Ser rara es imprescindible

Ser rara es imprescindible

Nos pasamos media vida intentando encajar en los grupos que se nos presentan desde pequeños: la familia, el colegio, la panda, la gente del trabajo… Te araña cuando te dejan al margen, cuando no te alaban, y sigues las modas que te indican qué ver, qué vestir, qué comer, a quién amar.

Pretendemos, al mismo tiempo, mantener la propia identidad y autonomía, como si fuera posible estar dentro y fuera a la vez.

Llevamos la impronta del sistema tatuada a fuego en los pensamientos y para saber qué es la identidad, o más bien, para distinguir aquello que nos hace vibrar, es necesario, o lo ha sido para mí, irse a la mierda[i], con todas las letras. No vale con irse un poquito, intentar nadar y guardar la ropa solo retrasa el proceso.

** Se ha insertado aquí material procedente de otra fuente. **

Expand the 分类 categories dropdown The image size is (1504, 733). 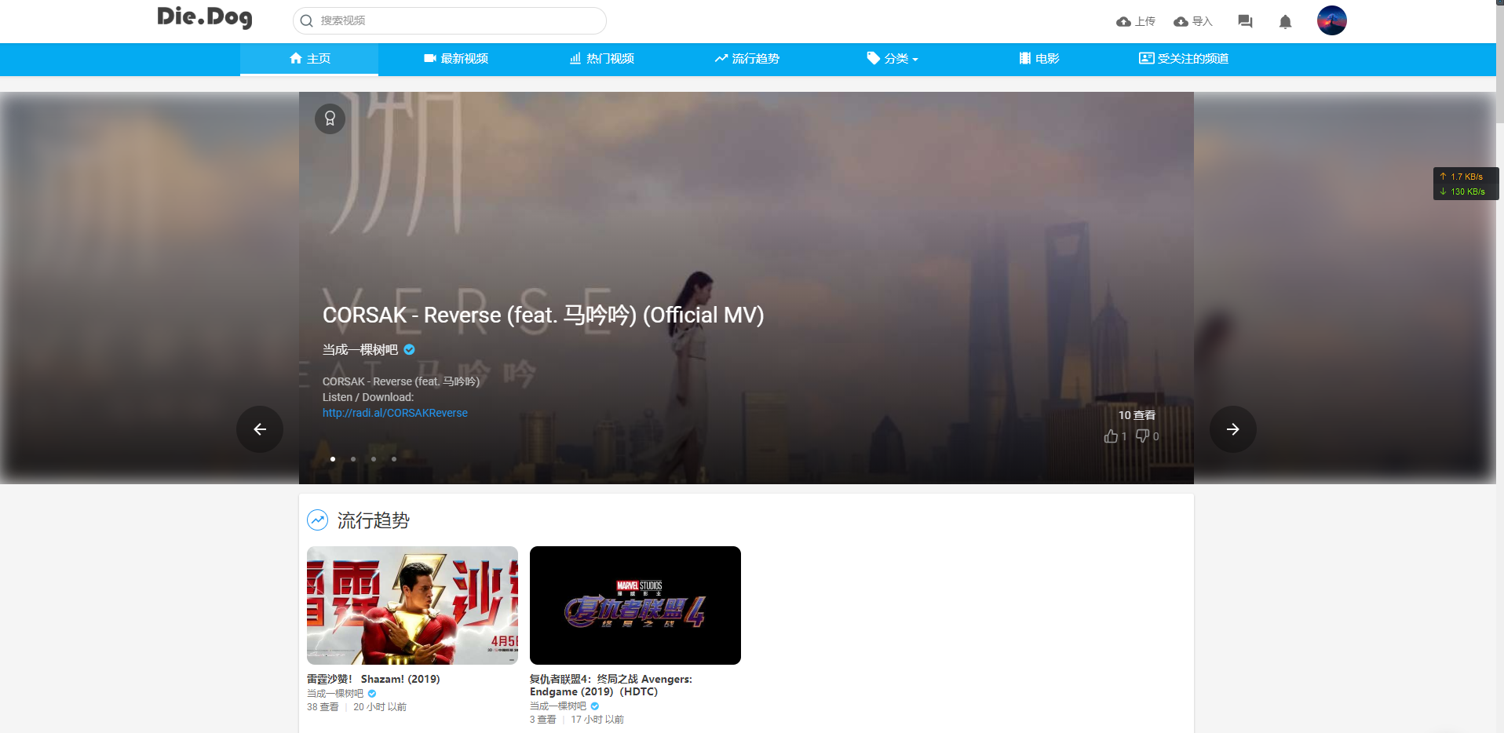[x=892, y=59]
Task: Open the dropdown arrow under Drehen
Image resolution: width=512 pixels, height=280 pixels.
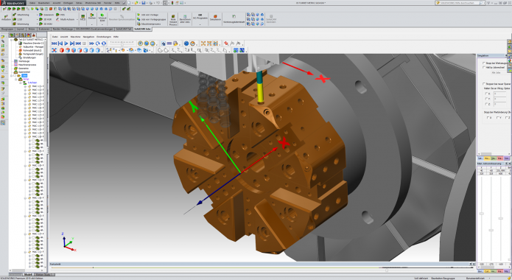Action: pos(92,24)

Hablo de no ajustar la propia vida a criterios ajenos, de romper con la opinión de otros, incluso con la propia, y situarse en el plano en el que sucede lo importante.

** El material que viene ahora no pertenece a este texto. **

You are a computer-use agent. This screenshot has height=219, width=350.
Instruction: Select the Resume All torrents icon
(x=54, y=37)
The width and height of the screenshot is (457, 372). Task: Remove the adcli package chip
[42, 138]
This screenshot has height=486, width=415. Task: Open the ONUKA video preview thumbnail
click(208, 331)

Aunque lo parezca, no es fácil irse a la mierda. Yo, para llegar, trato de agarrarme a tres frases, que son anclajes hechos de palabras:

No me interesa

Se puede aplicar a muchas cosas; a una información, discusión, quedada, a un grupo, o una actividad; una persona, un trabajo, un libro… ¿Me interesa o no me interesa?

Para mí la duda es un no.

Lo bueno de esta frase es que en ella no hay desprecio, ni juicio, hay solo un elegir aquello con lo que gozas, lo que tiene sentido para ti, lo que te estimula o te nutre.

El resto no es mejor o peor porque no lo elijas, simplemente se lo dejas a otros. Afortunadamente existen los colores.

¿Me mueve?

Hay ¡tanto! a nuestro alrededor, es tal la hipertrofia de situaciones e informaciones, que no vale únicamente con descartar lo que no me interesa, necesito un filtro adicional, elegir aquello que de verdad me ilustra, me confronta; de lo contrario siempre habrá un exceso de input, que no es más que ruido que impide procesar las ideas/relaciones sustanciales.

Soy rara

Lo aviso desde el primer momento, o más bien lo manifiesto. Es realmente útil para poner los límites a los demás.

Hay una caterva de personas intentando atraerte hacia sus colores (todos lo hacemos en algún momento de la vida), convencidas de ser las mejores o buscando llenar sus bolsillos, y hacen (hacemos) proselitismo, demagogia, publicidad… ¡Basta! Me declaro rara.

Es sencillo.

En cuanto la gente es consciente de lo rarísima que eres, te dejan vivir en paz. Es increíble lo bien que funciona.

Mi siguiente paso (de muchos) es buscar una frase para el respeto

Hay veces que la agresividad de otros hace que se me hinche la vena del cuello y responda con un rugido.

Sus rarezas chocan con mis valores.

Es un tema espinoso en el que son importantes los acuerdos, de momento los ODSs son lo más cercano que tenemos.

Es necesario buscar las zonas comunes de las múltiples rarezas.

Uf.

[i] Sé que últimamente estoy insistente con la palabrita; mis disculpas.